━━━━━ Provided information ━━━━━
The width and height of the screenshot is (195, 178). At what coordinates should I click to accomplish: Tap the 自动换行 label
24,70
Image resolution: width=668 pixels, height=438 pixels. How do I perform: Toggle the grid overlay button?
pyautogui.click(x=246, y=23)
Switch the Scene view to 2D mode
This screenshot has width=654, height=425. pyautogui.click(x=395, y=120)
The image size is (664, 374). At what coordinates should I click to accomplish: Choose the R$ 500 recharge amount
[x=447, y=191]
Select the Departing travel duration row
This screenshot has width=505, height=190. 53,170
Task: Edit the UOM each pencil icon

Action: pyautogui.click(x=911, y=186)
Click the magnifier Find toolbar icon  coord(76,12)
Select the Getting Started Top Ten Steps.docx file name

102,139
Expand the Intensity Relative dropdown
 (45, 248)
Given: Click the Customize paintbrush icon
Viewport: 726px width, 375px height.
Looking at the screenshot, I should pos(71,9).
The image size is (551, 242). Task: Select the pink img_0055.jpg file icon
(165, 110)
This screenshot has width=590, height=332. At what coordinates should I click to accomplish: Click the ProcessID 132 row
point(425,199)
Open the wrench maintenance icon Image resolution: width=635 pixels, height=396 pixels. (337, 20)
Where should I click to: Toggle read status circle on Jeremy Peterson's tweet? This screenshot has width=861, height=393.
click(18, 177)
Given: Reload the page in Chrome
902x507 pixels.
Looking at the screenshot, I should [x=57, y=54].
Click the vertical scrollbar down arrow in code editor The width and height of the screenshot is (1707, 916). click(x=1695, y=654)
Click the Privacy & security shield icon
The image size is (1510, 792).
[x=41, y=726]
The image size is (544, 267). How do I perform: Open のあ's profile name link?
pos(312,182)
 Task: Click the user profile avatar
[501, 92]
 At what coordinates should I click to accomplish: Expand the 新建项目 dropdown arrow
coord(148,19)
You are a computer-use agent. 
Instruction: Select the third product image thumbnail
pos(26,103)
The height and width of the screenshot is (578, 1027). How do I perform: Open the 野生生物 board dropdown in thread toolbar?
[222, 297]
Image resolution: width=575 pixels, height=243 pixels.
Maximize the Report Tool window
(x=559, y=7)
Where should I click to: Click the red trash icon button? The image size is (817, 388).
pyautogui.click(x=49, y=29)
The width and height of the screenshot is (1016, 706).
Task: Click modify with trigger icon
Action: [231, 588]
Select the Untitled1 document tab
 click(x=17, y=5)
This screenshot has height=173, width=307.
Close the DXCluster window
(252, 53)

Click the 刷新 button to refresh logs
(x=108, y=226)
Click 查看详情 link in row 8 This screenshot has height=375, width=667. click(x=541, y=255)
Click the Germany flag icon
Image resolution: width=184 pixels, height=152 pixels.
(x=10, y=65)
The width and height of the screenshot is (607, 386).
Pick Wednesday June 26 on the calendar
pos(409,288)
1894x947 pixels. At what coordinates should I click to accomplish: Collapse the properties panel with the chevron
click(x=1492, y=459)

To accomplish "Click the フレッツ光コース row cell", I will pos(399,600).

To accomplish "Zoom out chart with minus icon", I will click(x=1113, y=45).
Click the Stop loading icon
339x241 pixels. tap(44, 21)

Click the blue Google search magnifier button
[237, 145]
━━━━━
• _Directions for this task_: Among the lines above, count those containing "Given" and give only that count.

• _Answer to this problem_: 2